By Tiger Shi
Web Content Contributor
Similar to what faculty and student organizations are doing, KTSW is preparing to adjust for the fall semester. These are tough times. We are already dealing with the stressful workload, rising tuition costs, apartment/living expenses– and now a pandemic.
I took a moment on the airwaves to address solutions for this academic year with Web Content Assistant Manager Ally Bolender and Production staff member Dylan Starkey.
Dylan Starkey (DS): What is some advice for studying on-campus?
Ally Bolender (AB): I think studying outside would be the best to slow the spread. There’s an area outside Derrick Hall with the hammocks. That’s is my favorite study area.
Tiger Shi (TS): If the weather is a little bad like light rain, you could still study outside. For example, there’s a covered (awning) spot outside of Jones Dining Hall.
AB: It also helps a lot to get together with friends on Zoom or FaceTime to review notes taken from a lecture without risking your health.
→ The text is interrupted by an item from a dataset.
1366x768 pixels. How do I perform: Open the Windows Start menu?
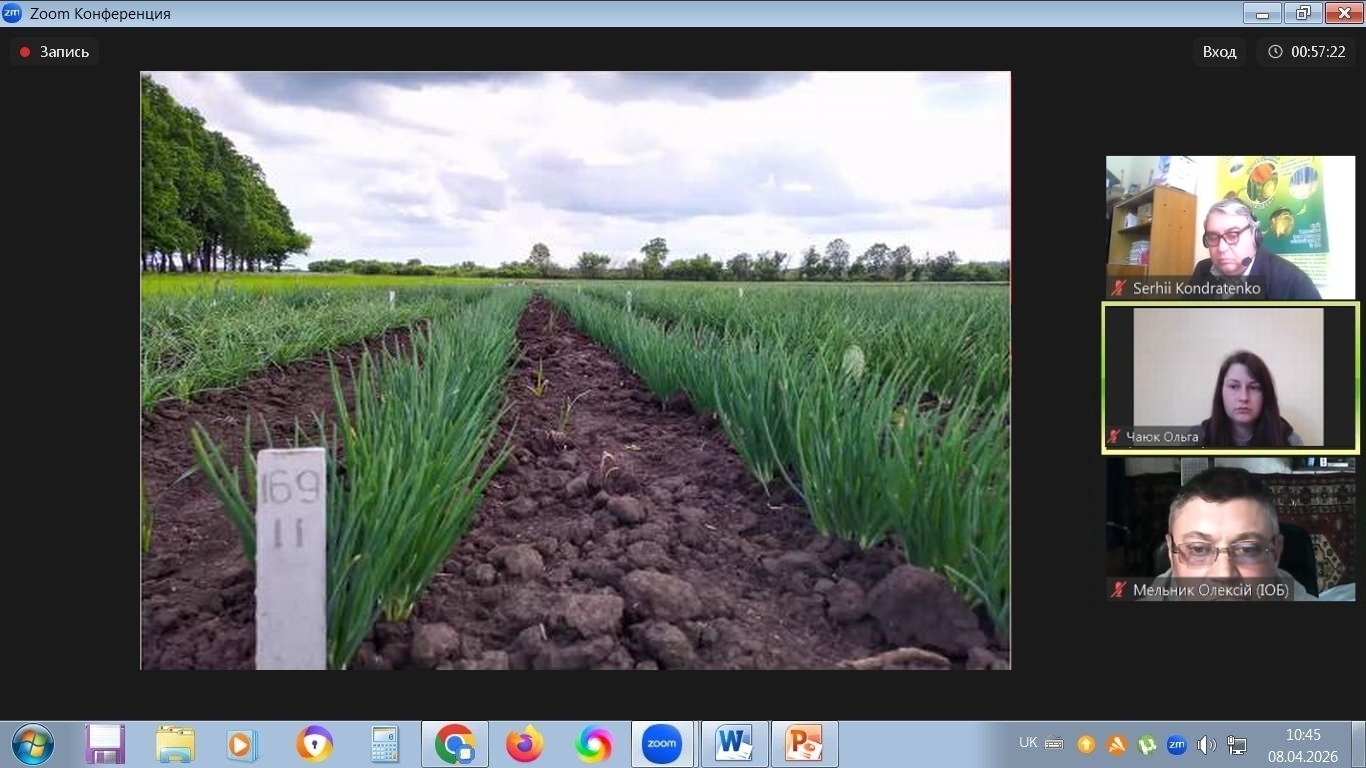(33, 744)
Also, be sure to use a planner or set up a virtual calendar to keep track of tasks.
TS: Sometimes it might be a little difficult to socially distance if you are studying indoors. For example, I am moving in my new apartment and the area where I would study with roommates would be a little crowded. It’s important to keep distance if you were to study inside.
AB: But most importantly, with everything that’s going on, remember that it’s okay to be overwhelmed. It’s a good idea to do a wellness check on mental health to make sure everything is going to be okay.
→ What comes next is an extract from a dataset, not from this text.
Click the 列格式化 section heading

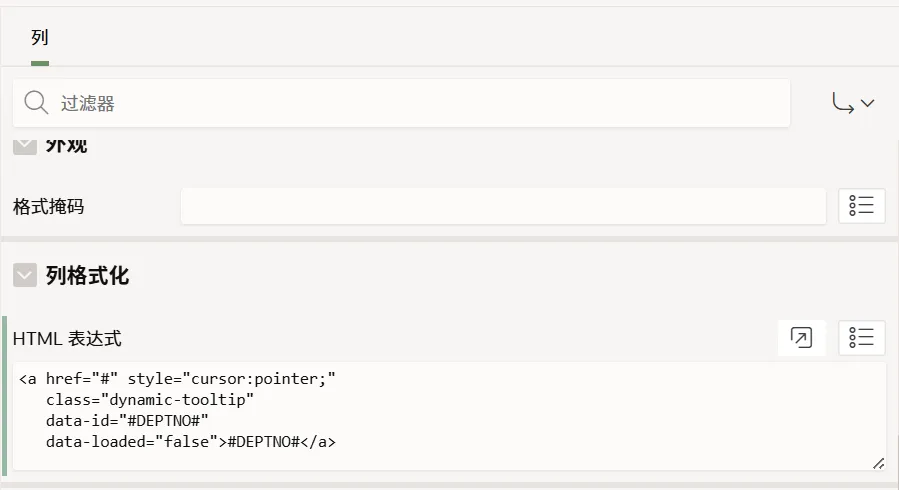(87, 276)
TS: It’s also a good idea to take study breaks because it can be a stress-reliever in dealing with everything at once.
DS: Tiger, you wrote an article addressing this topic. Would you mind sharing it with us?
TS: Yes, so last month I wrote an article that address what students should do to stay safe. It started when my parents came back from China early and since then; they’ve been professionals at avoiding infection. They quarantine mail (for three days because the virus survives that long) and take a shower after running errands. While it may be good to wash hands and sanitize hands often, it’s preferable to take a shower since the virus could survive on hair. Be sure to wipe down groceries and take care of your pets. Lions and Tigers were known to be infected!
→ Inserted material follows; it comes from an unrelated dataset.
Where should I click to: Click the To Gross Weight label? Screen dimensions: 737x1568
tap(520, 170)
DS: Any final thoughts from both of y’all?
AB: Even though we are going through a tough time, be sure to remain calm. Y’all may be stressed from school, work or from any other situation. Mental health checks are good in order for us to stay safe on the “inside” as well.
TS: I agree, I think college itself is already stressful and now we’ve got a pandemic on our hands it seemed like it got ten times worse. Have no fear because all the changes we will see are lifestyle ones. Returning students: it will be challenging, I know you wanted to relax and let loose a little, but we have to adjust to new “restrictions.” For new students: I understand you did not graduate high school just to see Coronavirus in your college life. That’s why it’s important to stay motivated while applying safety measures. Overall, everyone: we’ve got this. We shall not let a crown-shaped abomination mess up our education.
Additionally, I have done a little of my own investigation that I forgot to mention on-air. While it may be the City of San Marcos that has a terrifying 1,000+ cases, however for the TXST student body: it’s only 0.0032% of Bobcats that tested positive. That doesn’t mean we should hold “COVID parties,” but rather we should still be careful by socially distancing and wearing masks.
We shouldn’t lower our guard facing a virus with a high survival rate. We should do our duty to slow the spread and protect the vulnerable (elderly and people with preexisting conditions).